The advantages and disadvantages of living in Halls vs Houses16 May 2022
When considering your accomodation, the two most common options for students are student houses or flats in private or university-run accomodation. In this blog I will highlight some of the key advantages and disadvantages of both of these options, hoping to aid you in making the most informed choice when deciding where to live at university.
There are many upsides to renting a student house, formost of which being that its more spacious nature and that you can make it feel far more homely than most flats. Blocks of flats tend to have quite strict rules on things such as posters and additional lights, limiting the amount of customisation available to the occupants, whereas a house allows far greater freedom. This in itself can lead to more disputes between housemates, when multiple rooms could get messy rather than simply the culprit’s bedroom, however with the majority of housemates having chosen to live together, any potential animosity is usually filtered out beforehand. Houses also tend to come with TVs, a scarcely provided item in most university halls, however you do need to go through the slight complexities of working out whether you need to pay for a TV license to you use it. Sofas too are a welcome sight having lived in halls without living rooms previously. Finally, you are granted greater freedom in terms of the amount of noise you can make. Though it is not recommended that you regularly produce excessive noise, should you play instruments, record podcasts or host the occassional birthday party, houses provide greater soundproofing and fewer immediate neighbours whom you might disturb. This also works the other way round, with thicker walls protecting you from any potentially noisy neighbours.

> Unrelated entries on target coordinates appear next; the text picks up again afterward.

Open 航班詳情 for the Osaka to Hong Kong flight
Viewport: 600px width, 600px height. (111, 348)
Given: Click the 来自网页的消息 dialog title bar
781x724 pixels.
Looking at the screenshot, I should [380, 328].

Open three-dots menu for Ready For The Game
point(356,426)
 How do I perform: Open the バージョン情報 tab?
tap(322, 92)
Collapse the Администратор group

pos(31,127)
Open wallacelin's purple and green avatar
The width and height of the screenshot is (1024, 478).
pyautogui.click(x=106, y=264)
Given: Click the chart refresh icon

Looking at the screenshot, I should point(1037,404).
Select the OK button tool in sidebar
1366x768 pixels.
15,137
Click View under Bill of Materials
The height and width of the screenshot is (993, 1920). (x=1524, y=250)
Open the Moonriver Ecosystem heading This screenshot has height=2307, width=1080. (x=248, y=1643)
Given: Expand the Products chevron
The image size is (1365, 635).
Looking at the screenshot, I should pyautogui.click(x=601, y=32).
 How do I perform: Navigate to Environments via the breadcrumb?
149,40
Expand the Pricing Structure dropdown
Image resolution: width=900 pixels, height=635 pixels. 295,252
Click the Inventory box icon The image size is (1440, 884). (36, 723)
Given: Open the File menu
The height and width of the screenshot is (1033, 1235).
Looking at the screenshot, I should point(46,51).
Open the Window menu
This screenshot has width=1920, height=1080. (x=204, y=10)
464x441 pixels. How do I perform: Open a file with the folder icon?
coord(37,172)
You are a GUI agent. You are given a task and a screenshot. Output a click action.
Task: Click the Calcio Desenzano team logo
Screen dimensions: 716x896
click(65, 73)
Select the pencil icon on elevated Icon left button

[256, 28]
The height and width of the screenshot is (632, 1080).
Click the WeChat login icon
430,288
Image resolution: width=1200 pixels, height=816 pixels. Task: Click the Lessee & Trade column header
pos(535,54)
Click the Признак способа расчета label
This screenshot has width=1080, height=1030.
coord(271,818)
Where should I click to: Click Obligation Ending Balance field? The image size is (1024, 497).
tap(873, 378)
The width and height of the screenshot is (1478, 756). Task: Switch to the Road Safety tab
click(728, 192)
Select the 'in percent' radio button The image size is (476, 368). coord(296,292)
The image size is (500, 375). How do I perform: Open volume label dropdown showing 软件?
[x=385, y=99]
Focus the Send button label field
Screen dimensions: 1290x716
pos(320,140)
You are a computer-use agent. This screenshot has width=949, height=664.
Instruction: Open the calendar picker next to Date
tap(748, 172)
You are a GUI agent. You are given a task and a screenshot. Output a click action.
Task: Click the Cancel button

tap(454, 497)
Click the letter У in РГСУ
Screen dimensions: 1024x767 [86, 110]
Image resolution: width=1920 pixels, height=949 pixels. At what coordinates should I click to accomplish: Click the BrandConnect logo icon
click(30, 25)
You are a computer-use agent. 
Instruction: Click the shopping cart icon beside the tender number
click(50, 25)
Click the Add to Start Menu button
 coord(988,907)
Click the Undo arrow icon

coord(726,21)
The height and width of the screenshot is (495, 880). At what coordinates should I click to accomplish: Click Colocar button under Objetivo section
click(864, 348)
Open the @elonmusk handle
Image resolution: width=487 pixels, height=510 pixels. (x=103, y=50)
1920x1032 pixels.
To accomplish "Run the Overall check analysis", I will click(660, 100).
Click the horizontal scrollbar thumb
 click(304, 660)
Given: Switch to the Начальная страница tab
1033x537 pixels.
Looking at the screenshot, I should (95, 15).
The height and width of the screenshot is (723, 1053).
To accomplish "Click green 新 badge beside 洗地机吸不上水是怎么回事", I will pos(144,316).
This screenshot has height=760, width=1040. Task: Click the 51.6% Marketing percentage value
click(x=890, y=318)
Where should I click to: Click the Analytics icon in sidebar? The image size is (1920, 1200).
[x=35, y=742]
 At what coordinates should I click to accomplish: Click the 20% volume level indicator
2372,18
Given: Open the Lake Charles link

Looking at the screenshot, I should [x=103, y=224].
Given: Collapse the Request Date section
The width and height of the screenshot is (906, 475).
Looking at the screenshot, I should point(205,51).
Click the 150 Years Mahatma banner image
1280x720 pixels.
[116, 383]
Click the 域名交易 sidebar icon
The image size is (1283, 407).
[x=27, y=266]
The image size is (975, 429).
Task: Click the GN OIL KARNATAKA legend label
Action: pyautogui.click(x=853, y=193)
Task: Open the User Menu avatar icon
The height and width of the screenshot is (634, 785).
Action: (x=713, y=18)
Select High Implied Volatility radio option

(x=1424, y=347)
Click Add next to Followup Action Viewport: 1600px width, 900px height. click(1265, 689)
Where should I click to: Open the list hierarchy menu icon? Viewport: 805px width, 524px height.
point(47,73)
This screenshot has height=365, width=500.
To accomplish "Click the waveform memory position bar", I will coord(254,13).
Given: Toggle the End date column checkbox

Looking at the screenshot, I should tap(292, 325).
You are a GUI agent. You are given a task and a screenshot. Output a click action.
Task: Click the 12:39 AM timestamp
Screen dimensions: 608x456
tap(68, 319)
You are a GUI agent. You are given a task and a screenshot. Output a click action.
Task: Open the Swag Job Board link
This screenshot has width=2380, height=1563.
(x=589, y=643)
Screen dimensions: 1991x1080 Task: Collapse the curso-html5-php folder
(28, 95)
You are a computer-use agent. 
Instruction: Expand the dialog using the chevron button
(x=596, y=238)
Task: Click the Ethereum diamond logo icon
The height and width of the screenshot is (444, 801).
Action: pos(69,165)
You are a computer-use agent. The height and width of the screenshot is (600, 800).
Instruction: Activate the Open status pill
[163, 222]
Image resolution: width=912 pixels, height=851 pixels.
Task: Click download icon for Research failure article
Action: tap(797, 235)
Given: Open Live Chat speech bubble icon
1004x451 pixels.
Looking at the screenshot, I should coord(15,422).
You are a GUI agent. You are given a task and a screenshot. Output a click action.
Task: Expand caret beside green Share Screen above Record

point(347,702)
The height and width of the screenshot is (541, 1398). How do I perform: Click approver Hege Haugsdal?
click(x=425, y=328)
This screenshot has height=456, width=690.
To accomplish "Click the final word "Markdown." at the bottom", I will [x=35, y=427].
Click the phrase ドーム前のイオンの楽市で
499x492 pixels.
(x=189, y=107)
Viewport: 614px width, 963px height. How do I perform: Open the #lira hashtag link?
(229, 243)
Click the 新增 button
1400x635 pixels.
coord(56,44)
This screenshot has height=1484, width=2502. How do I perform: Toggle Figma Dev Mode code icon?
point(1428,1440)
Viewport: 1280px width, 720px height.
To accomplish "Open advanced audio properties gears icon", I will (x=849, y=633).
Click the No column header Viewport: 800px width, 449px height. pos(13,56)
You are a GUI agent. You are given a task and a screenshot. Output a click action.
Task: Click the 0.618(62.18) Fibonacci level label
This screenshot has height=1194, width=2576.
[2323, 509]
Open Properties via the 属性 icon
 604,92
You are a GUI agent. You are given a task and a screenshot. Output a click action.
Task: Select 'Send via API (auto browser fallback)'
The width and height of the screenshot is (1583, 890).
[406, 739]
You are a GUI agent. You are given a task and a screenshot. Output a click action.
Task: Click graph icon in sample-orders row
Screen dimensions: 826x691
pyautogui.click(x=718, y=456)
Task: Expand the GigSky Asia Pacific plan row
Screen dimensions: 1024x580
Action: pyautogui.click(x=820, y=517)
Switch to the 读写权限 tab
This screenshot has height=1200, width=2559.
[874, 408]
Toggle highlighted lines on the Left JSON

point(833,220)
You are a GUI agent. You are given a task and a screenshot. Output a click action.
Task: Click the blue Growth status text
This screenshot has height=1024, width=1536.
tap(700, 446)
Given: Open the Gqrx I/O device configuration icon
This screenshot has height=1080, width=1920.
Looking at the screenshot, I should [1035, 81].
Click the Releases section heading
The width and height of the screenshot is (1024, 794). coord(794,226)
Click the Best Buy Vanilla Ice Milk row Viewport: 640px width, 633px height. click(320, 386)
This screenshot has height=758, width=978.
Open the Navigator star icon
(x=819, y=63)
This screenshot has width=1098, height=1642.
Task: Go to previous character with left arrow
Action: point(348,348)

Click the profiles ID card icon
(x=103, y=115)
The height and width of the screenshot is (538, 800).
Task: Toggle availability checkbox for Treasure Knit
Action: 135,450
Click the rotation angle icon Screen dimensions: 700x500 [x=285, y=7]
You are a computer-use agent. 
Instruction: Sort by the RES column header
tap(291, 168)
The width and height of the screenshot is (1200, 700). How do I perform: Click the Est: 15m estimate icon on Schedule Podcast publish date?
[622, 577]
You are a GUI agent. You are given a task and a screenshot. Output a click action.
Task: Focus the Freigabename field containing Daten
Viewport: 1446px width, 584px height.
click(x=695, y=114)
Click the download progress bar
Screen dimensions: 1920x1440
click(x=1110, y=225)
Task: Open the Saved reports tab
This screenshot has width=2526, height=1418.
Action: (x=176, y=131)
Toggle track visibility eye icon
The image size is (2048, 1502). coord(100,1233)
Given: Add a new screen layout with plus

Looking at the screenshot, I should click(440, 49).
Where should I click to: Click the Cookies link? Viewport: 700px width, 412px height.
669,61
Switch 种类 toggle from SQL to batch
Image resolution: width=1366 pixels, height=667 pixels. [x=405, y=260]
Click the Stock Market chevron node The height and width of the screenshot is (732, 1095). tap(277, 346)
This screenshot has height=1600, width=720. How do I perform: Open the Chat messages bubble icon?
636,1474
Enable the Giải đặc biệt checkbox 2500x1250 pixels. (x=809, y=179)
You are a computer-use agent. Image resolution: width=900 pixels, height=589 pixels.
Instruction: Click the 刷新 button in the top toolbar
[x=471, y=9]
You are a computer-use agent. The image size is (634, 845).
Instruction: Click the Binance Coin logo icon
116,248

There are some disadvantages of student houses however, most of which are administrative in nature. Payments of rent tend to be completed in large installments (usually 3 times across the year) in university flats, whereas in houses you tend to pay monthly, also having the additional complication of bills. Though the costs are often similar or even cheaper than living in flats, organising utility suppliers and managing varying bills can be difficult, though it is a valuable skill that will help prepare you for housing later in life. Choosing your university accomodation at Cardiff may seem a little daunting at first, however the university’s system is very simple compared to renting a house through an agency. Having said this, they aim to make things as easy as possible for students and often act as a third party to facilitate agreements between landlords and students. It is highly advised that you read other students’ reviews on agencies and individual properties before entering into any agreements, with the same being said for making sure a parent or guardian examines contract paperwork prior too. Halls tend to offer greater opportunity to meet new people and make friends, simply due to your proximity with a greater number of students. Though you can always make friends with your neighbours when living in a house, sometimes they won’t be students, either way it’s best to stay on their good side. Overall, both houses and halls have their strengths and weaknesses, but put simply: houses offer more freedom and space, whilst halls offer less hassle and reliable utilities, cleaning and support from the university.